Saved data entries
[Start of section]
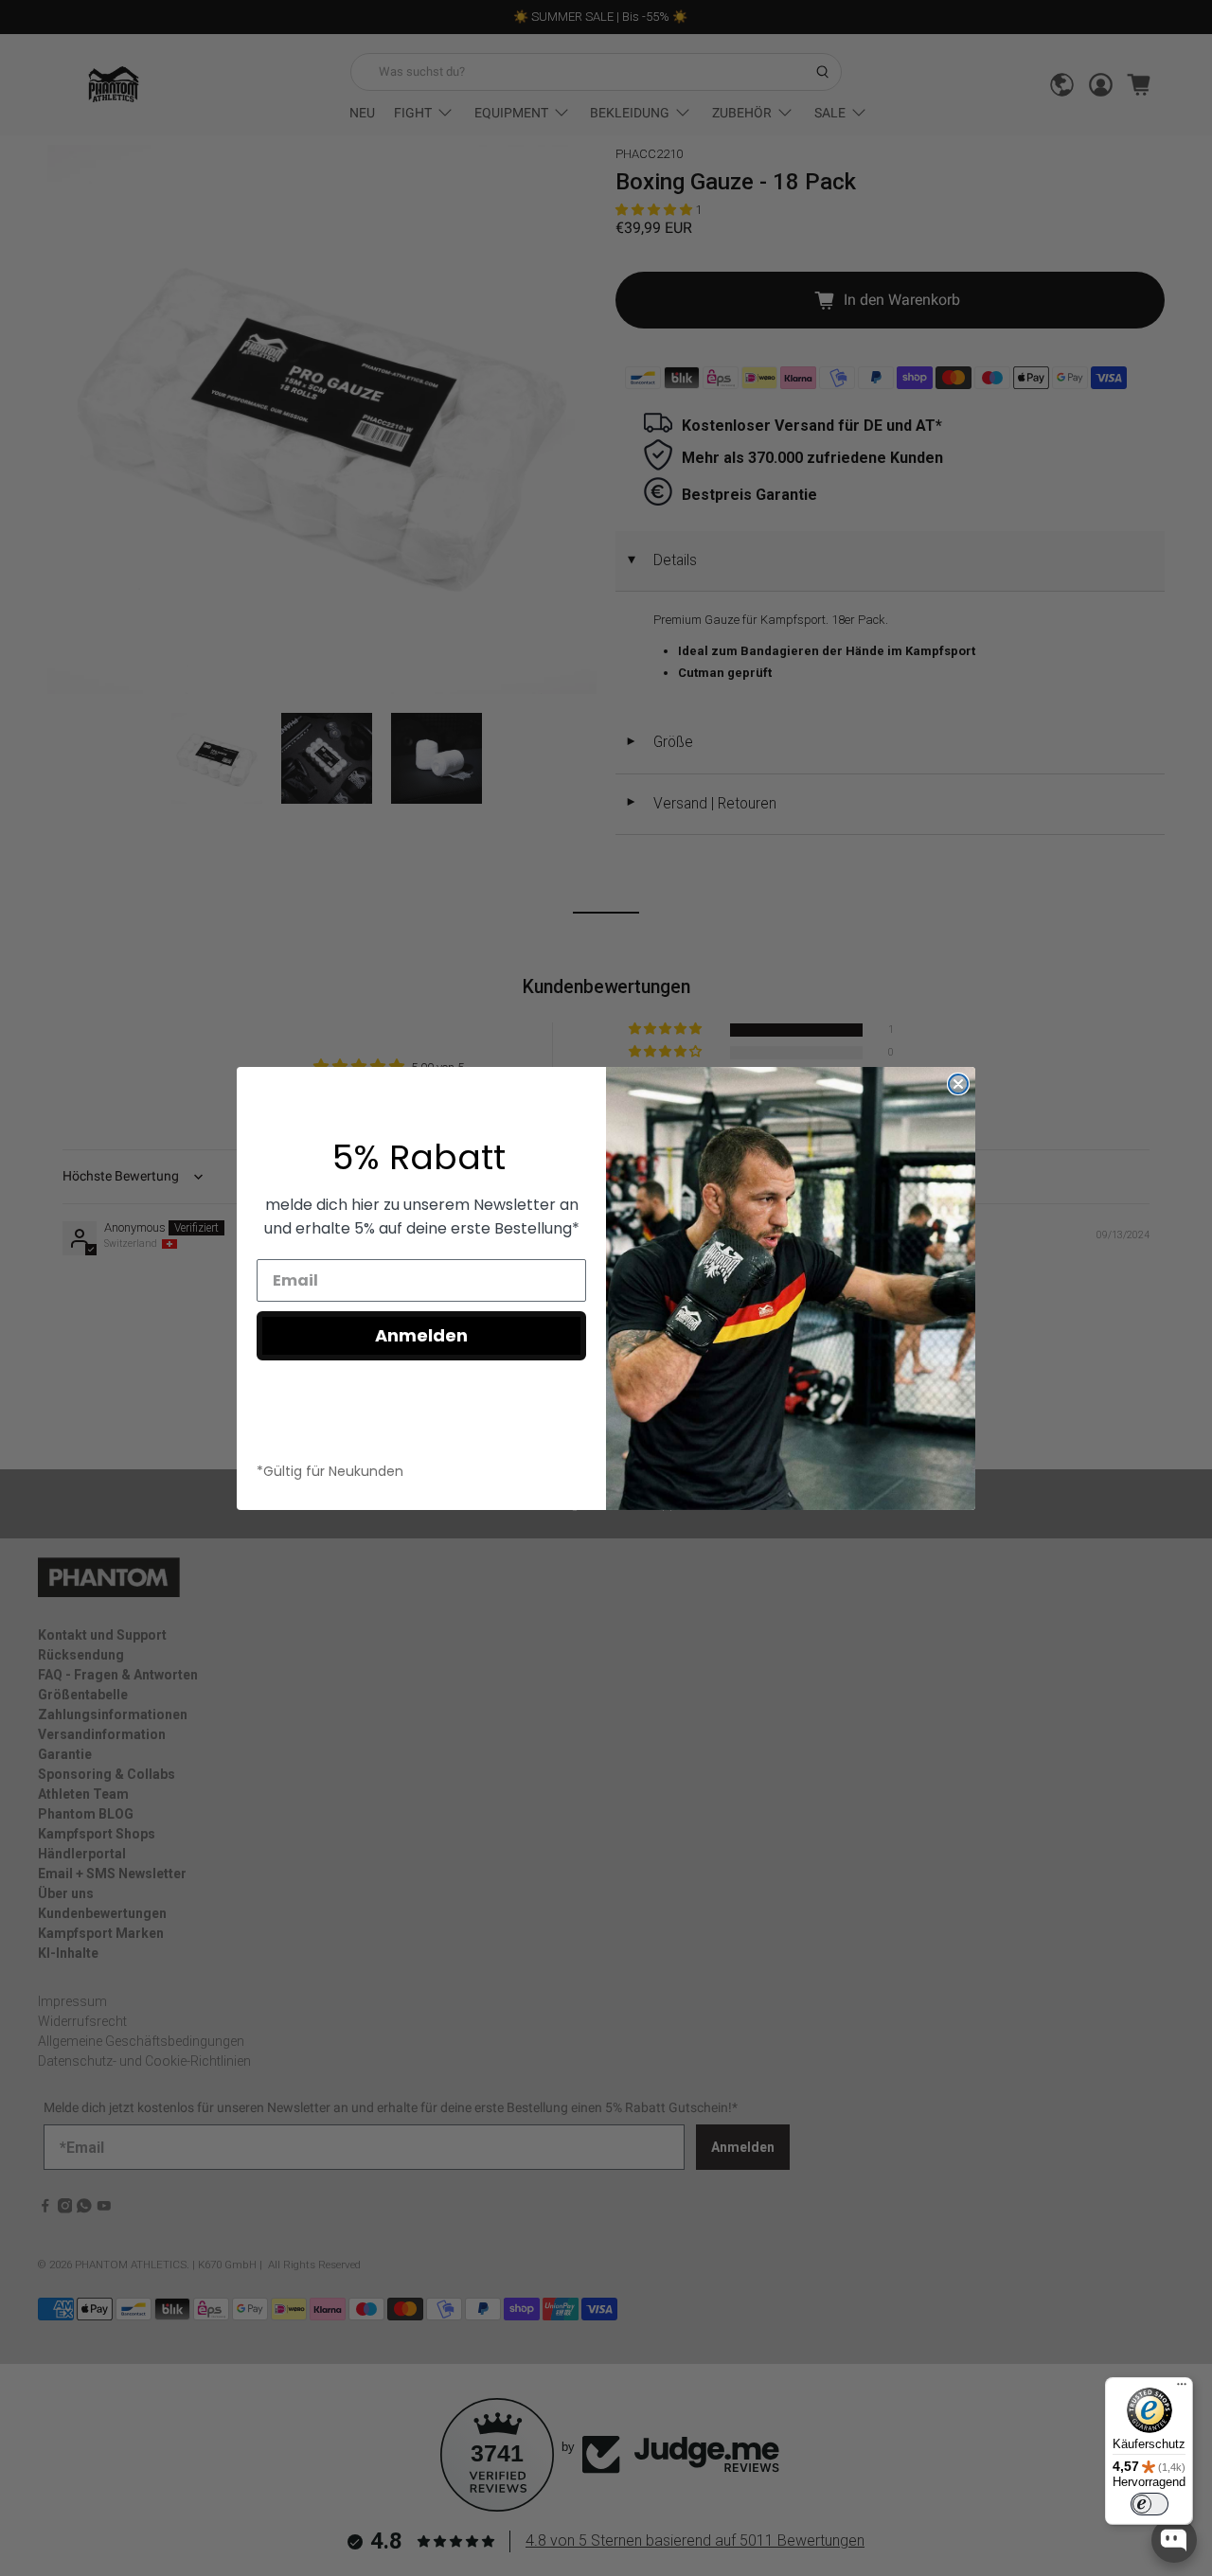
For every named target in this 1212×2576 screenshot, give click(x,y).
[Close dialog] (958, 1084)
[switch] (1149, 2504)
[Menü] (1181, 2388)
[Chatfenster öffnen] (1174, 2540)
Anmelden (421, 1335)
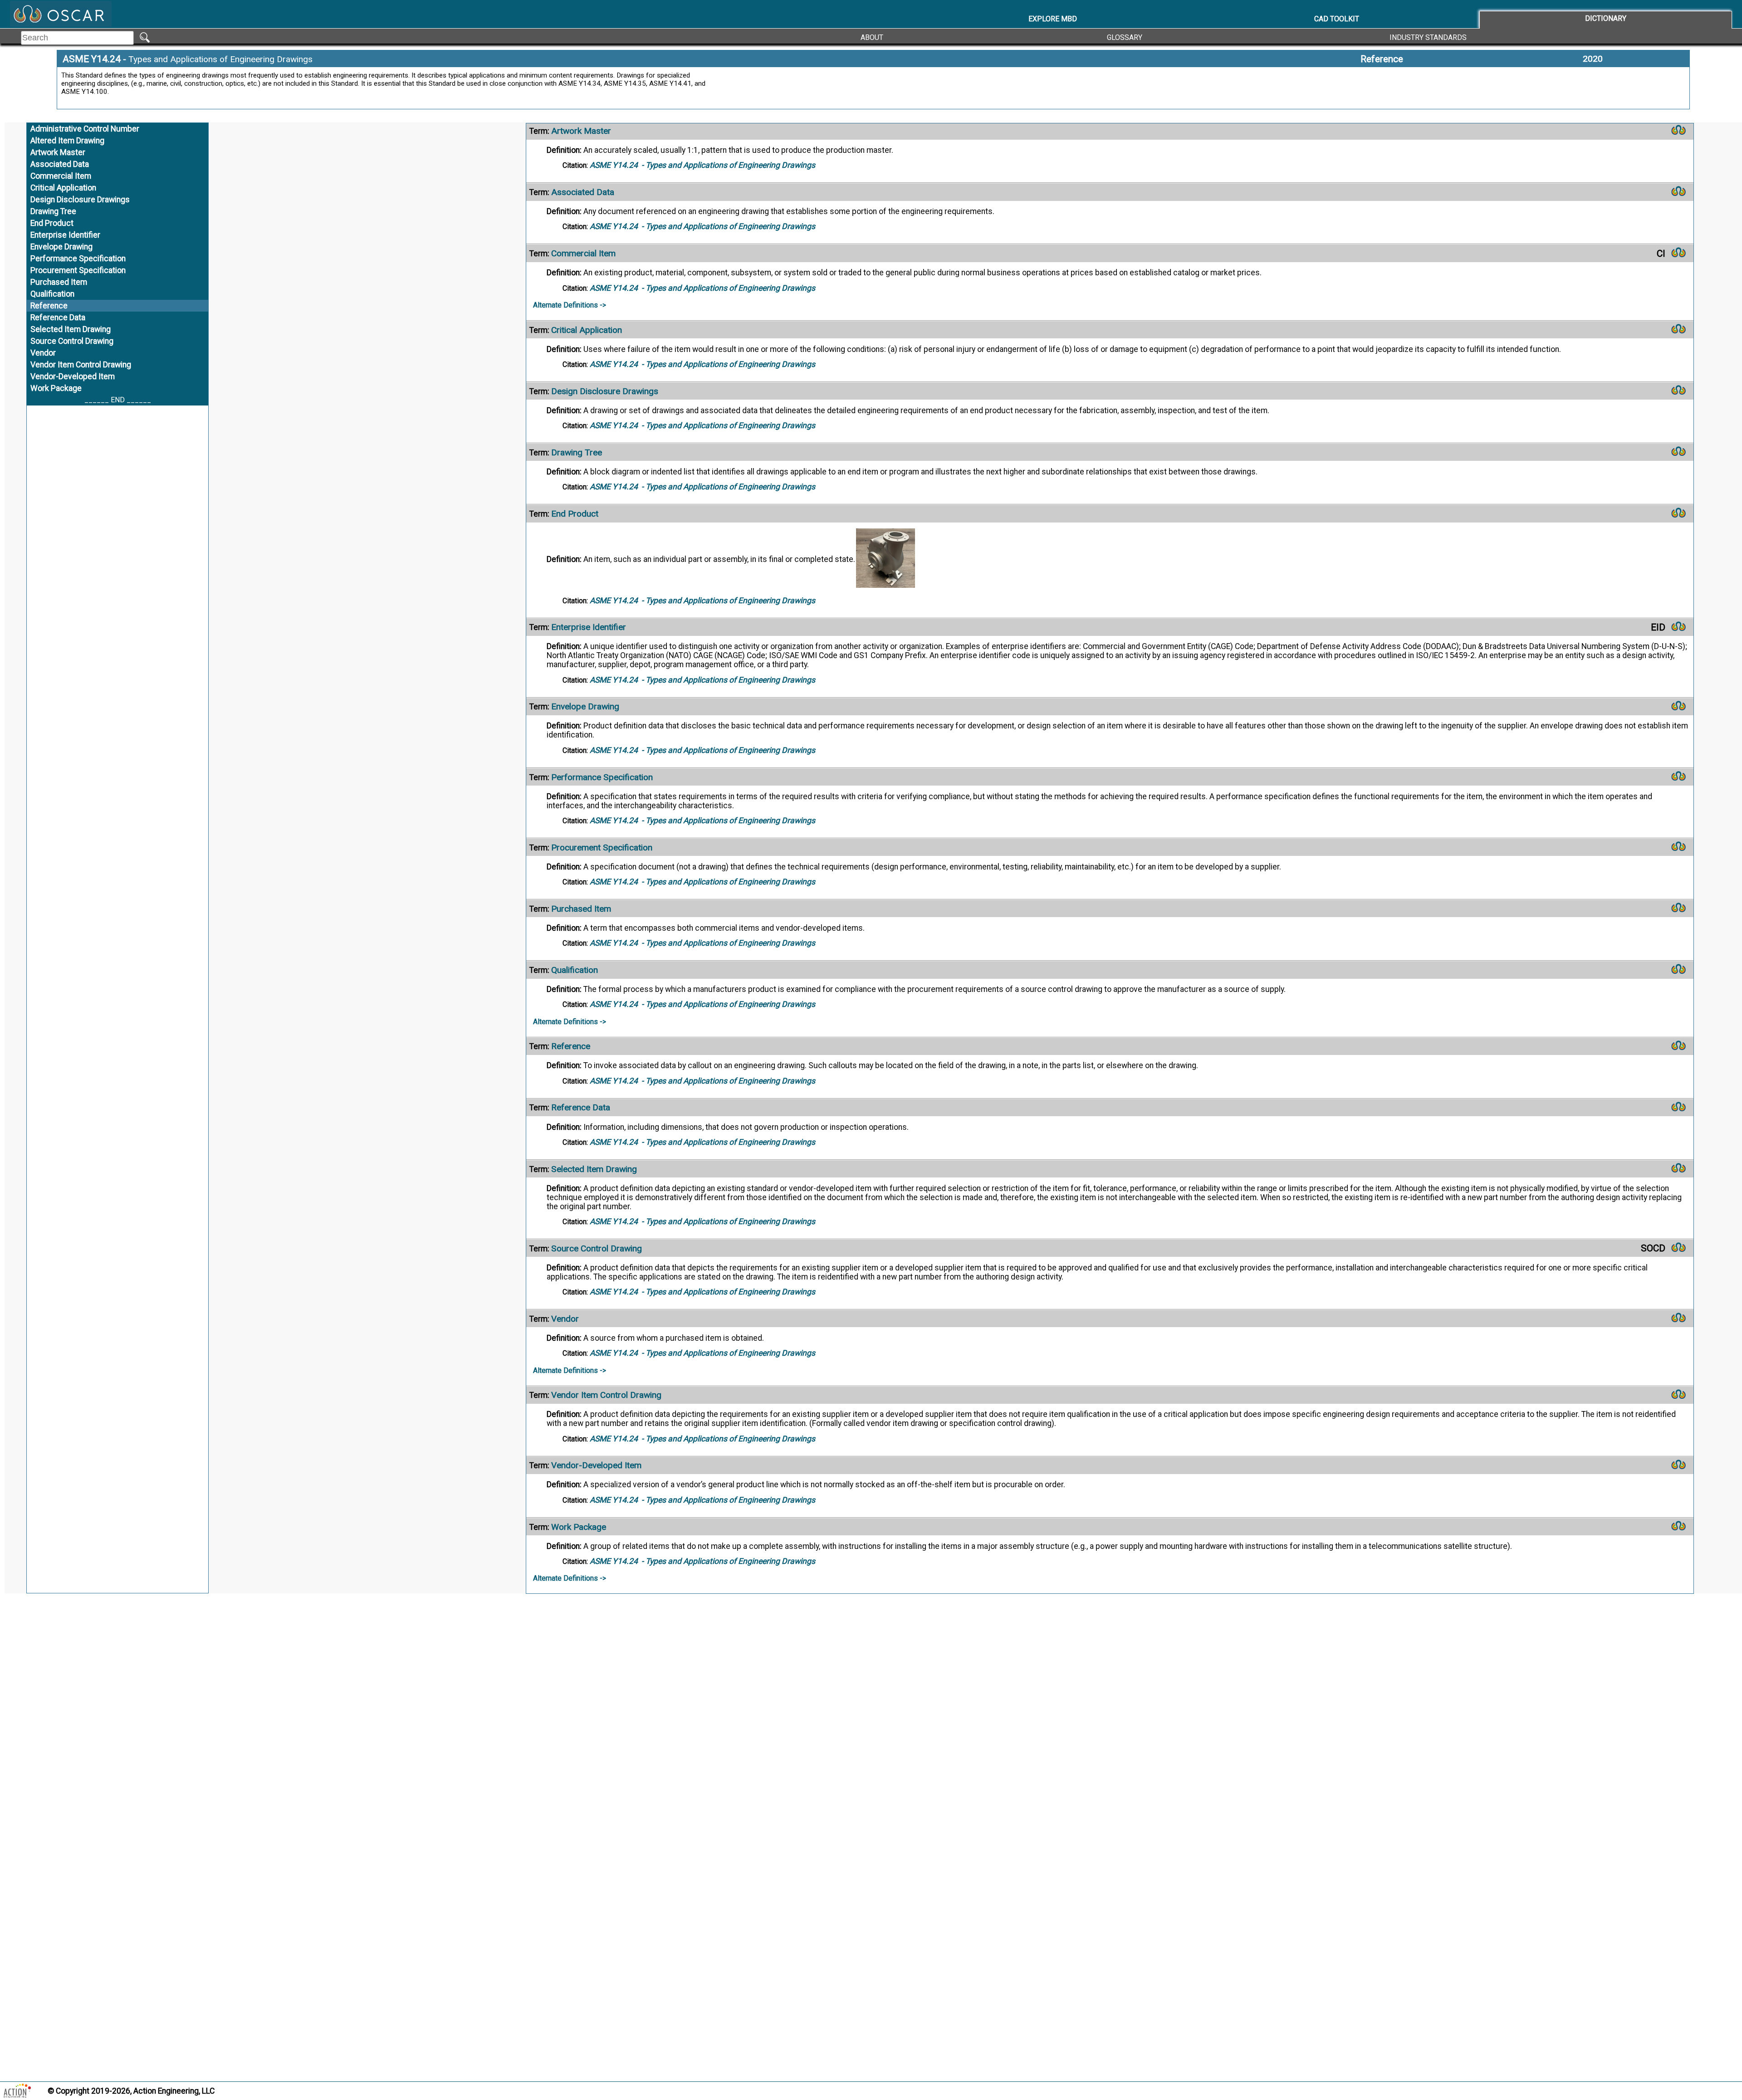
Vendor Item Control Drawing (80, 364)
[End of section]
TASK PROMPT: Nothing but the lines from the line containing "[Chatfenster öffnen] (1174, 2540)" to the end of the records above should be repeated, exactly and with every picture omitted.

SOLUTION:
[Chatfenster öffnen] (1174, 2540)
Anmelden (421, 1335)
Vendor Item Control Drawing (80, 364)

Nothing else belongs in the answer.